Surabaya. Cakrawalanews.co — Menjelang Muktamar ke-35 Nahdlatul Ulama, jajaran DPD PDI Perjuangan Jawa Timur berziarah ke makam para pendiri dan tokoh besar NU di Jombang, Selasa(25/8/2026).
Ziarah diawali ke makam KH Abdul Wahab Chasbullah atau Mbah Wahab, salah seorang pendiri NU, di kompleks Pondok Pesantren Bahrul Ulum Tambakberas. Dari Tambakberas, rombongan kemudian melanjutkan ziarah ke makam Hadratussyekh KH Hasyim Asy’ari dan Presiden ke-4 RI KH Abdurrahman Wahid atau Gus Dur di kompleks Pondok Pesantren Tebuireng.
Ziarah dipimpin Sekretaris DPD PDI Perjuangan Jawa Timur Deni Wicaksono bersama jajaran pengurus. Selain mendoakan para ulama dan tokoh bangsa, ziarah menjadi ungkapan sukacita PDI Perjuangan menyambut para kiai, nyai, santri, dan muktamirin dari berbagai penjuru Indonesia yang datang ke Jombang.
“NU telah membersamai Indonesia sejak sebelum kemerdekaan. Para kiai, pesantren, dan santri ikut mendirikan, mempertahankan, kemudian mengisi Republik melalui pendidikan, dakwah, dan pengabdian sosial. Karena itu, Muktamar NU di Jawa Timur juga menjadi kebahagiaan bagi kami. Kami ikut bungah,” kata Deni.
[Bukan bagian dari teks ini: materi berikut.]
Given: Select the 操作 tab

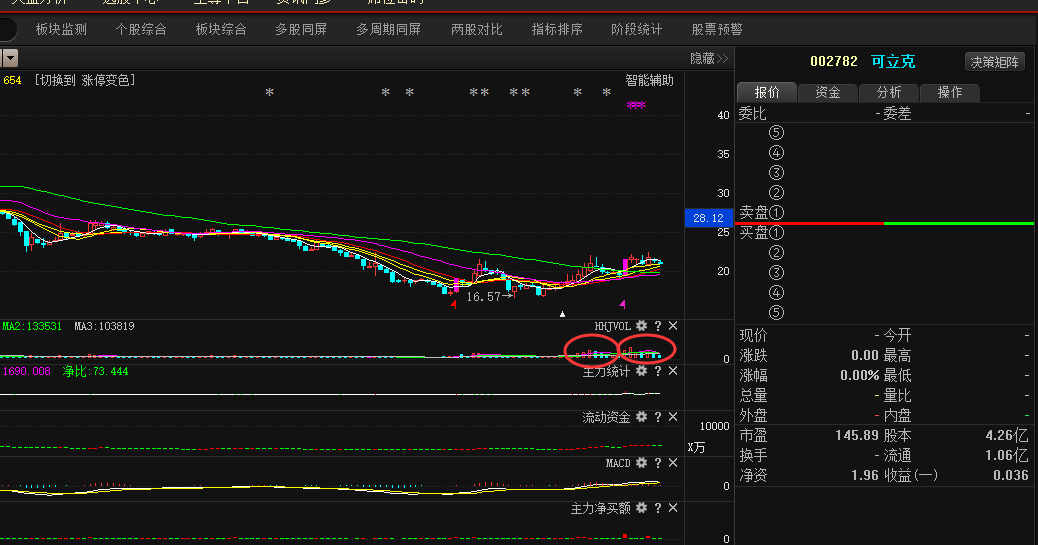Looking at the screenshot, I should point(949,92).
Menurut Deni, perjalanan ziarah ke Mbah Wahab, Mbah Hasyim, dan Gus Dur mengingatkan kembali pada akar panjang persaudaraan antara kekuatan religius dan nasionalis dalam perjalanan Indonesia.
“Di PDI Perjuangan kami diajarkan memandang NU sebagai saudara tua. NU lahir pada 1926, sementara PNI yang didirikan Bung Karno dan menjadi salah satu akar sejarah perjuangan politik kami lahir pada 1927. Persaudaraan ini bukan lahir karena momentum politik, tetapi tumbuh dari sejarah panjang perjuangan menjaga Indonesia,” ujarnya.
Pandangan tersebut sejalan dengan sejarah kelahiran NU yang sejak awal membawa semangat keagamaan sekaligus patriotisme: menjaga Ahlussunnah wal Jamaah, membangun persatuan ulama pesantren, memperkuat ukhuwah Islamiyah, sekaligus mengambil bagian dalam perjuangan membebaskan Indonesia dari kolonialisme dan imperialisme.
Ziarah pertama dilakukan di makam KH Abdul Wahab Chasbullah di kompleks Pondok Pesantren Bahrul Ulum Tambakberas. Ziarah ini memiliki makna tersendiri karena Muktamar ke-35 NU berlangsung di lingkungan pesantren yang memiliki hubungan erat dengan perjalanan hidup dan perjuangan Mbah Wahab.
Mbah Wahab merupakan salah seorang penggerak utama berdirinya NU. Jauh sebelum NU lahir, ia telah merintis berbagai wadah pergerakan dan pendidikan, termasuk Nahdlatul Wathan, Tashwirul Afkar, dan Nahdlatut Tujjar. Ia juga menjadi salah satu penggerak Komite Hijaz yang menjadi mata rantai penting menuju berdirinya Nahdlatul Ulama.